However, most of the report’s recommendations include criticism around a lack of strategic planning, metrics for success, clearer definitions of roles and responsibilities, staff empowerment, better internal communication, and more precise accounting procedures, said Hancock, who will finish his third and final term in office next year. 

These are recommendations the social equity office accepts, he said, and they are actions the office was planning to implement or is already in the process of implementing.

The social equity and innovation office works on advancing equity in all city departments and programs, with the goal of creating a more accessible, diverse and inclusive city government. 

The recently launched social equity cannabis program was a part of the office’s work in collaboration with the city’s Department of Excise and Licenses. Less than a year in, applicants said the program already appeared to be failing.

Because the mayor’s social equity office was created by an executive order, there is a risk that a future major could end the program or revoke the order. The Denver auditor said he found no documentation that the mayor’s office or social equity staff have started efforts to send a proposed ordinance to make the office permanent, as they intended to do when the executive order was signed.

“I hope this audit will incentivize current leadership to begin building a stronger framework that will ensure this office’s important work has real impact and lasts in the city for a long time to come,” O’Brien said.

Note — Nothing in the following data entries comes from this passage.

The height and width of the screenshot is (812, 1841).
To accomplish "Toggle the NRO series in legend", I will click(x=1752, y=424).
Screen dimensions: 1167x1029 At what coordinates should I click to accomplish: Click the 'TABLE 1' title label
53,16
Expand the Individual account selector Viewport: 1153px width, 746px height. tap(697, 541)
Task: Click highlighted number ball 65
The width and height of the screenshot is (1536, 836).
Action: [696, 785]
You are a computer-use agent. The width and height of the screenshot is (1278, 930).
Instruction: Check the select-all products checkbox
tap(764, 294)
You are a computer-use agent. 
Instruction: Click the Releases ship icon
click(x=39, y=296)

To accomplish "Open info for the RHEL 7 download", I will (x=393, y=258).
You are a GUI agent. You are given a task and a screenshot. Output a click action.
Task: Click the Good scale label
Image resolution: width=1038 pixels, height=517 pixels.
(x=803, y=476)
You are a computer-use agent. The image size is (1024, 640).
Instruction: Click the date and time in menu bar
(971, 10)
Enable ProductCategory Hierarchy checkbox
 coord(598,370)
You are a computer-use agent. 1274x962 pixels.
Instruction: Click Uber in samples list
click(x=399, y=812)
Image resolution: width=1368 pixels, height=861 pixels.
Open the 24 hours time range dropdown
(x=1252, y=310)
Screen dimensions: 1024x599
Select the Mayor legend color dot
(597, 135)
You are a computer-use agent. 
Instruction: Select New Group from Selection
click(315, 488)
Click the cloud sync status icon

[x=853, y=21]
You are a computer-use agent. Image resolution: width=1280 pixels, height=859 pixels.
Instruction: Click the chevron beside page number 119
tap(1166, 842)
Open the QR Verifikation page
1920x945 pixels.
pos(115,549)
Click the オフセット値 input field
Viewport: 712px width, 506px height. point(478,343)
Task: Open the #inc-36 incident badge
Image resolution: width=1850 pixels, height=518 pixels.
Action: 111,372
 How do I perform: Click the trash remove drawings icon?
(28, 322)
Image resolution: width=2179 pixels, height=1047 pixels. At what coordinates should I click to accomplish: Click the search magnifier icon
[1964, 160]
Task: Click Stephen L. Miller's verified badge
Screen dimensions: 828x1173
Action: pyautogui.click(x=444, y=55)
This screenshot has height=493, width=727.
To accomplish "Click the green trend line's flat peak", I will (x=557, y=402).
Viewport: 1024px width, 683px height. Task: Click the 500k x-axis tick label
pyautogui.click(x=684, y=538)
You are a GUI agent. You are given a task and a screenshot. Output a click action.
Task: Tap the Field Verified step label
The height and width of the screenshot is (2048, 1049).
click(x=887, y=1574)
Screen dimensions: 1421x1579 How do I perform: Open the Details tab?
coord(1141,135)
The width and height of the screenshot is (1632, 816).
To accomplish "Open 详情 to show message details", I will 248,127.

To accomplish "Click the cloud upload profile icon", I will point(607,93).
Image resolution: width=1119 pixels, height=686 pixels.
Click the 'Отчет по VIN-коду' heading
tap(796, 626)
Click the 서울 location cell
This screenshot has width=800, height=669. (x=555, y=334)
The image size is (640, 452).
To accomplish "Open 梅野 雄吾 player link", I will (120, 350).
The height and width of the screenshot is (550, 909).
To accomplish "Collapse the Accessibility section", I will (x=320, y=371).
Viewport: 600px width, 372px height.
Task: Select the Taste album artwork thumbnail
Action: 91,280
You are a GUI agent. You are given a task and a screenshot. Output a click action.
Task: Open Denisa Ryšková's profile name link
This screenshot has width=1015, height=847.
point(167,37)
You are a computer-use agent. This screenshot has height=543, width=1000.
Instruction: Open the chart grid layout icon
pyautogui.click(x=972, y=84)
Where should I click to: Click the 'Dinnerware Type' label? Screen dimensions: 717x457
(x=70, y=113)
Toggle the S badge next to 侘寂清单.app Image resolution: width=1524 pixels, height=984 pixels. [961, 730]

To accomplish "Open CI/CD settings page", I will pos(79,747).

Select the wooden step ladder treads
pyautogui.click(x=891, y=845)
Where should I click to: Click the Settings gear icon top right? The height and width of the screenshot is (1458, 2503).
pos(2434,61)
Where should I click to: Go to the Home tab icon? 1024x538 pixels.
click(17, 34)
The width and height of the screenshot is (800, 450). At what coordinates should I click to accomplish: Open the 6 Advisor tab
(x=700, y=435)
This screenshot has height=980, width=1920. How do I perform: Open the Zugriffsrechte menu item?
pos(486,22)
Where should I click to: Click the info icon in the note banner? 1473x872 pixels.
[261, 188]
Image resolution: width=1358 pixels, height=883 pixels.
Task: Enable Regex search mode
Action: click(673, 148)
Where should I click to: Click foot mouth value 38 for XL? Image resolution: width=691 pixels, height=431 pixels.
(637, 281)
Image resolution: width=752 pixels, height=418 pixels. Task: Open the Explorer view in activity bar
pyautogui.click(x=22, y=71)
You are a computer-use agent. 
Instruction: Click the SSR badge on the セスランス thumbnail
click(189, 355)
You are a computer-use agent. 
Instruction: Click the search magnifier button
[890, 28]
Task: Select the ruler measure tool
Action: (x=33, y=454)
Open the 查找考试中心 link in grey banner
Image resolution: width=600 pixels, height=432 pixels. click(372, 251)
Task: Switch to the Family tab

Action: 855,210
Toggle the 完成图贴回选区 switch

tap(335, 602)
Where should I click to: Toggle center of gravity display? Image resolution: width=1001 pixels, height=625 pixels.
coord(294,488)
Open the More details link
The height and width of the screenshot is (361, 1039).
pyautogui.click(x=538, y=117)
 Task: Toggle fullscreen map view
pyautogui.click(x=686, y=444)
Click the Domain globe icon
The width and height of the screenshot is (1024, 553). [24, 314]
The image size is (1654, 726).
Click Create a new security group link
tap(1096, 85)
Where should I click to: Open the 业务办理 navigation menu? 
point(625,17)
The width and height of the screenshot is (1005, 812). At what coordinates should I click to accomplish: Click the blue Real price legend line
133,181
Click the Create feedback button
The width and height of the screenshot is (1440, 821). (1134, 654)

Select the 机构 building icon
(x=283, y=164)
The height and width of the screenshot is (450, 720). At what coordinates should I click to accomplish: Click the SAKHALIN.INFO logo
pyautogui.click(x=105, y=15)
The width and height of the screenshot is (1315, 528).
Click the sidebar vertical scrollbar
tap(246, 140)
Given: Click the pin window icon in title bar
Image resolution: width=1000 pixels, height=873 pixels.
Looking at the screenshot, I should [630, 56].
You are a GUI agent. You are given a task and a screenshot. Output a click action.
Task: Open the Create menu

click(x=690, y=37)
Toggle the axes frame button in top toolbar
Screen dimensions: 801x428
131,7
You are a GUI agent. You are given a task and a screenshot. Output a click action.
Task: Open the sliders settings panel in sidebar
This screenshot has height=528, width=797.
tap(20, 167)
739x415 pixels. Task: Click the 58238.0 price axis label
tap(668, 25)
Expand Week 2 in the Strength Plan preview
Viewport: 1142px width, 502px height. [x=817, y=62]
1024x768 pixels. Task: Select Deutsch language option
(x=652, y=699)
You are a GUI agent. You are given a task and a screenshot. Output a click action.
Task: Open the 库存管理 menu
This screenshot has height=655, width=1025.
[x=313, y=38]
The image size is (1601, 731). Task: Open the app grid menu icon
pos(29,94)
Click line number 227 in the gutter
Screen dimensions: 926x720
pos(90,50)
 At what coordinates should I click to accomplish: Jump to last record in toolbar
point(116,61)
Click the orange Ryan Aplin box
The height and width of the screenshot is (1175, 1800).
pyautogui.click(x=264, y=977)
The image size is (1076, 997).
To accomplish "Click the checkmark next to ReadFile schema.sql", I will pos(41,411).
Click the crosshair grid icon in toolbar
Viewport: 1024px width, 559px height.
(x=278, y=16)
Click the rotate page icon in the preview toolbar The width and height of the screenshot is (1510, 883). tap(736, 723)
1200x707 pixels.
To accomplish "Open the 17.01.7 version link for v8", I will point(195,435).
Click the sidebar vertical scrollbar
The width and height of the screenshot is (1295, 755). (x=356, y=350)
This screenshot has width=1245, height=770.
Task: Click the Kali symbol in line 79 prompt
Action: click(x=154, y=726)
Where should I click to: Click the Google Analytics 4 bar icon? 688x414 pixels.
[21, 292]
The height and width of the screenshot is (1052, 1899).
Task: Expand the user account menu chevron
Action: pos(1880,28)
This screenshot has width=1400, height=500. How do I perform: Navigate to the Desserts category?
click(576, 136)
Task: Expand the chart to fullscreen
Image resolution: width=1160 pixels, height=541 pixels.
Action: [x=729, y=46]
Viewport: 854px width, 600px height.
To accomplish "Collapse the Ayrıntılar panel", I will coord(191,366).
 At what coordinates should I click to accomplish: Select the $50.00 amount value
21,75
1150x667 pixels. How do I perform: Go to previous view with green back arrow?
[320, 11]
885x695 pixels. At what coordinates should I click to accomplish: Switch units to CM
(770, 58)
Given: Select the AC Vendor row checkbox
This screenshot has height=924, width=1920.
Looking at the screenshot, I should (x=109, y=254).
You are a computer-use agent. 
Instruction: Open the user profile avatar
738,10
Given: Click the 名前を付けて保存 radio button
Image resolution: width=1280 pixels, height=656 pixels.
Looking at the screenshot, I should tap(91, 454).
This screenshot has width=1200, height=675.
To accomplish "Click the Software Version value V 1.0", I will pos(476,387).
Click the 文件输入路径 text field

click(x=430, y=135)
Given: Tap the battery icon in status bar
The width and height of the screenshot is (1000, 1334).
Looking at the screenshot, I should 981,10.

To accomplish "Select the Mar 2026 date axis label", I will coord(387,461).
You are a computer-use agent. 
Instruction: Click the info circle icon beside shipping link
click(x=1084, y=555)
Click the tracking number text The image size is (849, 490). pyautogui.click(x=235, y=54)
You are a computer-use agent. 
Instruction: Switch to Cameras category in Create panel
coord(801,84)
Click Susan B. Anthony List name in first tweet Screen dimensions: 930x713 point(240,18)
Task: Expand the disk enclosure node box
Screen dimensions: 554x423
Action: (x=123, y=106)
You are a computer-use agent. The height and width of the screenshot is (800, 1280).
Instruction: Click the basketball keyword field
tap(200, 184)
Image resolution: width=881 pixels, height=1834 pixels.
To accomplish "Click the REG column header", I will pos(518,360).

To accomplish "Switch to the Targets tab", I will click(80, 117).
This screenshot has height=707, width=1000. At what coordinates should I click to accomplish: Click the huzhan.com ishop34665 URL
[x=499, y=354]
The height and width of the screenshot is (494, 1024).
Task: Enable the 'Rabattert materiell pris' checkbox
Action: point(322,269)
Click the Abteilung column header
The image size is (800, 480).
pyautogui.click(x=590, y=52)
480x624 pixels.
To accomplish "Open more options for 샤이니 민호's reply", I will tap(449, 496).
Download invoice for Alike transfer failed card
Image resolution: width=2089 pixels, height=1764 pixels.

MORE: To read the full audit report, visit: https://denvergov.org/Government/Agencies-Departments-Offices/Agencies-Departments-Offices-Directory/Auditors-Office/Audit-Services/Audit-Reports/City-Equity-Program-and-Practices

Tatiana Flowers is the equity and general assignment reporter for The Colorado Sun and her work is funded by a grant from The Colorado Trust. She has covered crime, courts, education and health in Colorado, Connecticut, Israel and Morocco....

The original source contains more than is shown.